■ **What you are asked to do**
Repeat the lines from the one holding "675x717 pixels. Task: Open" through the one holding "point(81,13)", inclusive, with no changes.

++++ Information shown ++++

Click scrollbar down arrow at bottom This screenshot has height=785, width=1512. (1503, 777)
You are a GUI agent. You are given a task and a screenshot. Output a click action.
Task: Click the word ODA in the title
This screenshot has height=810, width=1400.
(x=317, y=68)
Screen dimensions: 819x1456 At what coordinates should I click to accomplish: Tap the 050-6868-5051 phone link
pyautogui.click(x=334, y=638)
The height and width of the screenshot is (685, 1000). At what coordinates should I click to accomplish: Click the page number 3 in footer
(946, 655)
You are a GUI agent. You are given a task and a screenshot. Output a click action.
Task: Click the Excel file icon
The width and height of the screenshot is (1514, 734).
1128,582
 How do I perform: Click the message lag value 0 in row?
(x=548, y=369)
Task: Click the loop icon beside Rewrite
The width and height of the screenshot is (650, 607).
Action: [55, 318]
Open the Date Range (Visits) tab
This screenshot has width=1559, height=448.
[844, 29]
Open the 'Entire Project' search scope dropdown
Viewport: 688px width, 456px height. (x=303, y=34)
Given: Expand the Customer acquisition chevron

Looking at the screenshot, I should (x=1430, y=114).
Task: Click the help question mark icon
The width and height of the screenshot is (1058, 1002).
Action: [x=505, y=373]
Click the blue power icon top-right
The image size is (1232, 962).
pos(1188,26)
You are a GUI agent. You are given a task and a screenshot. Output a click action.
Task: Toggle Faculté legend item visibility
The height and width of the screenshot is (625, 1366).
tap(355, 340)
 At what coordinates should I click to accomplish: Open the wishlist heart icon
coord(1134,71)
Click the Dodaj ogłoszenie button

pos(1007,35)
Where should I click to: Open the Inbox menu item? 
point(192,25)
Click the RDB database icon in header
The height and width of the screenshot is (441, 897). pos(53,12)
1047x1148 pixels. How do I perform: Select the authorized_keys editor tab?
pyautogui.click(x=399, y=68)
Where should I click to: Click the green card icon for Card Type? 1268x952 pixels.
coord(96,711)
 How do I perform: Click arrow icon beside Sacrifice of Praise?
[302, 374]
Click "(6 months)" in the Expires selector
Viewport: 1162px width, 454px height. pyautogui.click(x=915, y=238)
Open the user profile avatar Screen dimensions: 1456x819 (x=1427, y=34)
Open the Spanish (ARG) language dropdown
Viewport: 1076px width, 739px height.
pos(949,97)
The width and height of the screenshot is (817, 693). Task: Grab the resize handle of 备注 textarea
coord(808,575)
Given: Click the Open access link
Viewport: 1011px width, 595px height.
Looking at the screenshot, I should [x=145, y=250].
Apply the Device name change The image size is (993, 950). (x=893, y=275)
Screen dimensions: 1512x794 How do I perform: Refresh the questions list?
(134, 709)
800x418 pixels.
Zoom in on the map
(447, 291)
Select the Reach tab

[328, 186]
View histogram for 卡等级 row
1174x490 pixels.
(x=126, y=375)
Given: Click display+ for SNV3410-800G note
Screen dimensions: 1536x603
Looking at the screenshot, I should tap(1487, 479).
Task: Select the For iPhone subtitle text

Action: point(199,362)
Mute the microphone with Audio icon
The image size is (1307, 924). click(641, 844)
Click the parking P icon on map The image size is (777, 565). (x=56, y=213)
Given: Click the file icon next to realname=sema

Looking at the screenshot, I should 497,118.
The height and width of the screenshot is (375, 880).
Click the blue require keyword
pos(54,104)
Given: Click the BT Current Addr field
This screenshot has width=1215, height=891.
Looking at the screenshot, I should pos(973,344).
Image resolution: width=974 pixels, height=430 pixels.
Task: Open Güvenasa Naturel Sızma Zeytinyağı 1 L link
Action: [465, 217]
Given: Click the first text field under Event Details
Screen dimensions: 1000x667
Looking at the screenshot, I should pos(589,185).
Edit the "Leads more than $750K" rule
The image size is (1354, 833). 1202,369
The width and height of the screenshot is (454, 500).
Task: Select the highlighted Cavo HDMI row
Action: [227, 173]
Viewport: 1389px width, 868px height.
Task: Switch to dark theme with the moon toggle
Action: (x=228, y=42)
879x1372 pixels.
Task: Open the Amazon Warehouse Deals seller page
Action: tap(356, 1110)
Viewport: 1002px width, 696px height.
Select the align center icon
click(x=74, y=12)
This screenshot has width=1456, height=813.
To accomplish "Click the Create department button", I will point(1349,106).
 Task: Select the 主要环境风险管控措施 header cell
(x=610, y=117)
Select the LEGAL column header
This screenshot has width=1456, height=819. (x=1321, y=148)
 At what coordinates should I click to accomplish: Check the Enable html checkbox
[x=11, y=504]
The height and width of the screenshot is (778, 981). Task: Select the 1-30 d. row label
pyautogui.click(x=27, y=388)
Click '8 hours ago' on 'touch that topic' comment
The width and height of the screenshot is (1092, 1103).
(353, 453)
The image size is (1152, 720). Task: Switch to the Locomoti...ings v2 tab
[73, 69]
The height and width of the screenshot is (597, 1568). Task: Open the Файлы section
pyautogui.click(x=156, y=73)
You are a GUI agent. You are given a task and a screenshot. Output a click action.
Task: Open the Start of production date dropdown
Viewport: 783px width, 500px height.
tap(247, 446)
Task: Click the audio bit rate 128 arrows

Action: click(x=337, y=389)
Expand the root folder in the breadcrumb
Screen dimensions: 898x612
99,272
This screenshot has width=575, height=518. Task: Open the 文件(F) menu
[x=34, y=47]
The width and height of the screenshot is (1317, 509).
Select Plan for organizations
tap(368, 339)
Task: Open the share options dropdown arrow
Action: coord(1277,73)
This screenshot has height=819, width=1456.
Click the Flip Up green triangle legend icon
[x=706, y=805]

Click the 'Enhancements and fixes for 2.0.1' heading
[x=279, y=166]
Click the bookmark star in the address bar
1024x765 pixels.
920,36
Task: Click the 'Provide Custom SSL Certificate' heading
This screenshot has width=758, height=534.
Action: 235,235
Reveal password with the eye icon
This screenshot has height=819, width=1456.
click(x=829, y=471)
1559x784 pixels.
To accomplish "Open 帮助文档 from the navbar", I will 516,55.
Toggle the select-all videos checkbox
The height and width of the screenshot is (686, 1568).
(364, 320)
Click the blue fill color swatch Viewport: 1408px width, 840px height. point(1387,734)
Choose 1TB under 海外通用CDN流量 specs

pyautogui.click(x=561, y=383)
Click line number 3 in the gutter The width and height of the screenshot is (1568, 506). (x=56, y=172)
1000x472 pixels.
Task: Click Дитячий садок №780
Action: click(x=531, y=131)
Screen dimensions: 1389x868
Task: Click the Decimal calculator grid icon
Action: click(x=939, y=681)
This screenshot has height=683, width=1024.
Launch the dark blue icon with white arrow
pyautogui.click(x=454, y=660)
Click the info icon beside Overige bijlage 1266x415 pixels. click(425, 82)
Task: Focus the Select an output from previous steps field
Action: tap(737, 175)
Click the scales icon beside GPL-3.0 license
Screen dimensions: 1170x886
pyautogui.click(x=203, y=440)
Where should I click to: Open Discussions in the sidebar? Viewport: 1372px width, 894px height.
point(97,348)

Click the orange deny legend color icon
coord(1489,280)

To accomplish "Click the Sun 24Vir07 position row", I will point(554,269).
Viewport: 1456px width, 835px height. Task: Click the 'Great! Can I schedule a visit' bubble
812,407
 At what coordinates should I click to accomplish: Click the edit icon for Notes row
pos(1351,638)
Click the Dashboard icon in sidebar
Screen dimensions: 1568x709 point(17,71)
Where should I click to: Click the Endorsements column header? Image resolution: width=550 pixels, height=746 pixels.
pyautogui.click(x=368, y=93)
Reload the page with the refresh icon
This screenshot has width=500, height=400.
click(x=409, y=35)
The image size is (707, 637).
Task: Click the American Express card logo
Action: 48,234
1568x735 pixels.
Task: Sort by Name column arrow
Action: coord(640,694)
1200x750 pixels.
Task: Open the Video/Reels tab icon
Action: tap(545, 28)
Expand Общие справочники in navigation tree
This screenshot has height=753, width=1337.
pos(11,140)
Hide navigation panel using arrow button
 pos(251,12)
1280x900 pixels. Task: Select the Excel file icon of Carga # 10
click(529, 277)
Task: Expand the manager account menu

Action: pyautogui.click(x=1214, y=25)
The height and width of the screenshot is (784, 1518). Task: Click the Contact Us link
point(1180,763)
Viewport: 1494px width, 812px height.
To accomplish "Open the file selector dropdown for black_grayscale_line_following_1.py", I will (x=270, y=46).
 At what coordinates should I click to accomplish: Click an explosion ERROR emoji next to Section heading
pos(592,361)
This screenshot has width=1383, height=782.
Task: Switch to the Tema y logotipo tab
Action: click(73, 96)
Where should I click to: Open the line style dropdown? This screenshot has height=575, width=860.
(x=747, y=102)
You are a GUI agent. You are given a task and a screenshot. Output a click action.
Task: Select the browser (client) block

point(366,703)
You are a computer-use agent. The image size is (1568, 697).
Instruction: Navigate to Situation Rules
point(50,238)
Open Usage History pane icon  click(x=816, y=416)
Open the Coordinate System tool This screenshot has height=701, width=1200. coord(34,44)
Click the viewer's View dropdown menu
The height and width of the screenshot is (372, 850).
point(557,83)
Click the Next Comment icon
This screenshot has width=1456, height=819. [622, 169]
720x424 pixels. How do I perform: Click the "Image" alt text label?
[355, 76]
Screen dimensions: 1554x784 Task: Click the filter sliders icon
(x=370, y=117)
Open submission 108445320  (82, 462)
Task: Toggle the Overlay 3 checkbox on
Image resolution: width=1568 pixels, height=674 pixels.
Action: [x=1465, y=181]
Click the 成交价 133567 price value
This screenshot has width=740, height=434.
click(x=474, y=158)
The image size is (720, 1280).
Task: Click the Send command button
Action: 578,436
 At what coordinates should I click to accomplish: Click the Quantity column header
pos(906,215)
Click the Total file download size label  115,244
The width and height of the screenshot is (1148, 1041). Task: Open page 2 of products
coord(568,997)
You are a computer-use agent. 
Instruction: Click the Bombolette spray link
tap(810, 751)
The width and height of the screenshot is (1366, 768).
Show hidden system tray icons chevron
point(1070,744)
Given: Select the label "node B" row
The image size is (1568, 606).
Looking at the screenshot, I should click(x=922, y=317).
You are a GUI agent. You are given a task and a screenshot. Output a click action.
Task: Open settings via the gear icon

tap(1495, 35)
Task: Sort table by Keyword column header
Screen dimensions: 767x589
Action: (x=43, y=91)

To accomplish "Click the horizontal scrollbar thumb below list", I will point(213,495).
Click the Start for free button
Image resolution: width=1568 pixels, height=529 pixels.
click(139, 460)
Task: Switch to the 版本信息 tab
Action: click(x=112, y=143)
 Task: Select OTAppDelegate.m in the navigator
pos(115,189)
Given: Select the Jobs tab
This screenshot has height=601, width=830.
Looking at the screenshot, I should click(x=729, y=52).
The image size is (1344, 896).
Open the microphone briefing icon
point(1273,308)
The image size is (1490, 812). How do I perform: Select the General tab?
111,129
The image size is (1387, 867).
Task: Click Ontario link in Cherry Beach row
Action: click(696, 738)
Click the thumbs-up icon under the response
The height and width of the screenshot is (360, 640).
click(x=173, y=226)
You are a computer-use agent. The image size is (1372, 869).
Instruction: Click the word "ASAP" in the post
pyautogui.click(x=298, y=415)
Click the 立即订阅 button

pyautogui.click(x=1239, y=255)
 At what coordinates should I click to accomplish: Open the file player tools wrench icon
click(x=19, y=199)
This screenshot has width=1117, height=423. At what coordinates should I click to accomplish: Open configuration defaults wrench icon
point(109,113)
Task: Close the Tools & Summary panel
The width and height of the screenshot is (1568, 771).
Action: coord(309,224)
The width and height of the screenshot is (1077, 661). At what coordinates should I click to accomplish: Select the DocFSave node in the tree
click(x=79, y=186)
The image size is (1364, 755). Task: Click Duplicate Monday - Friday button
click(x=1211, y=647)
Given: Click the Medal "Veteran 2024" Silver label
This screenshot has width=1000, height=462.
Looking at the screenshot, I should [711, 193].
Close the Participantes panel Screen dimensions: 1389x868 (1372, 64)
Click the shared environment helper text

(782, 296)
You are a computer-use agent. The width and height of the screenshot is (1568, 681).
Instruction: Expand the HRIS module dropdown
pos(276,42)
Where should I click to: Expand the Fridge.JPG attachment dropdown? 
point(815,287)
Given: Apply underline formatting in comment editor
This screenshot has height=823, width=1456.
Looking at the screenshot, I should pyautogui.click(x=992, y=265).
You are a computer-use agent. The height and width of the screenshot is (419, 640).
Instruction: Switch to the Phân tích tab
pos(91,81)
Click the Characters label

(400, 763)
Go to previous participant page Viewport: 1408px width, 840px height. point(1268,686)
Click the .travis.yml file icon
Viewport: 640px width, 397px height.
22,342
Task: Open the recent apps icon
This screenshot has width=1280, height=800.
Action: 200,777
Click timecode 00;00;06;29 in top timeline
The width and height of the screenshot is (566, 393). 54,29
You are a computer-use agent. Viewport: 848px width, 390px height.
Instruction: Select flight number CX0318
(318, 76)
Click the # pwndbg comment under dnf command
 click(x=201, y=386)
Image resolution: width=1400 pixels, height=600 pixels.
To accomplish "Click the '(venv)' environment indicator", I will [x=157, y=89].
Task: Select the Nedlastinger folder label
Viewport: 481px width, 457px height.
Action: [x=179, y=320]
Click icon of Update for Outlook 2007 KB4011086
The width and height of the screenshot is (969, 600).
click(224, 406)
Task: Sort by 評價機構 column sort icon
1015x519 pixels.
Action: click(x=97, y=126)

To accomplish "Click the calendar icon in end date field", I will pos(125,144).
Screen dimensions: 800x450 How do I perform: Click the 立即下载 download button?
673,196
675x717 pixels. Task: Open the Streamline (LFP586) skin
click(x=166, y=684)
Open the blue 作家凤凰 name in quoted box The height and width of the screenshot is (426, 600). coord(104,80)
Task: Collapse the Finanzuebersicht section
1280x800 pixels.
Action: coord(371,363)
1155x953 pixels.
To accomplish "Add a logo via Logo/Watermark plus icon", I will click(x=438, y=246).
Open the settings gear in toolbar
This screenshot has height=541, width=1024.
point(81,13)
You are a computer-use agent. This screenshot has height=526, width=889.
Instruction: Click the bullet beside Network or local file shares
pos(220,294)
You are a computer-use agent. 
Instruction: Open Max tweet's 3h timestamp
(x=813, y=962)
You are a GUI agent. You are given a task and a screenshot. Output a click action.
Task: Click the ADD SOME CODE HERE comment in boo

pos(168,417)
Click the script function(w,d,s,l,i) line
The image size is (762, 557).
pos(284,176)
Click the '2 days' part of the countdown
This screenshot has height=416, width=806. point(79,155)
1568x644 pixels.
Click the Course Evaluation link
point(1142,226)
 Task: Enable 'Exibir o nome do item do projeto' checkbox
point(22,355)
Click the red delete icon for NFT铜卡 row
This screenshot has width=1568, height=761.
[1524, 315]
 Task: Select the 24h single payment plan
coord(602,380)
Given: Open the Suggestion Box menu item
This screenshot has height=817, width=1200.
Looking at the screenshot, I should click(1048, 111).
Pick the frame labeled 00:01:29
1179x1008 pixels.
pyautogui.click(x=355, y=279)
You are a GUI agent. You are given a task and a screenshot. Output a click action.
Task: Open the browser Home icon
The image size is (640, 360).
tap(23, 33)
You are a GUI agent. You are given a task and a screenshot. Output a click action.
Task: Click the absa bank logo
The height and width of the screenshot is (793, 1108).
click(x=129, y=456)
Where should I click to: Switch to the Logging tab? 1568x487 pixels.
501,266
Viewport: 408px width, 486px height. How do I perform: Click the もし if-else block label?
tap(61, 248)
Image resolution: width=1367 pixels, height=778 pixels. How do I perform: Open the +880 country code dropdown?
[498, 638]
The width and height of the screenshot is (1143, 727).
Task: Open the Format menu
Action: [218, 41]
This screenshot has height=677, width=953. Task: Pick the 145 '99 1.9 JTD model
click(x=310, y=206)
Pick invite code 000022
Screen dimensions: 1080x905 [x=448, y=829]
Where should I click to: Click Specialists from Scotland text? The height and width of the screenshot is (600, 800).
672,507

++++

■ **Solution to this task**
675x717 pixels. Task: Open the Streamline (LFP586) skin
click(x=166, y=684)
Open the blue 作家凤凰 name in quoted box The height and width of the screenshot is (426, 600). coord(104,80)
Task: Collapse the Finanzuebersicht section
1280x800 pixels.
Action: coord(371,363)
1155x953 pixels.
To accomplish "Add a logo via Logo/Watermark plus icon", I will click(x=438, y=246).
Open the settings gear in toolbar
This screenshot has height=541, width=1024.
point(81,13)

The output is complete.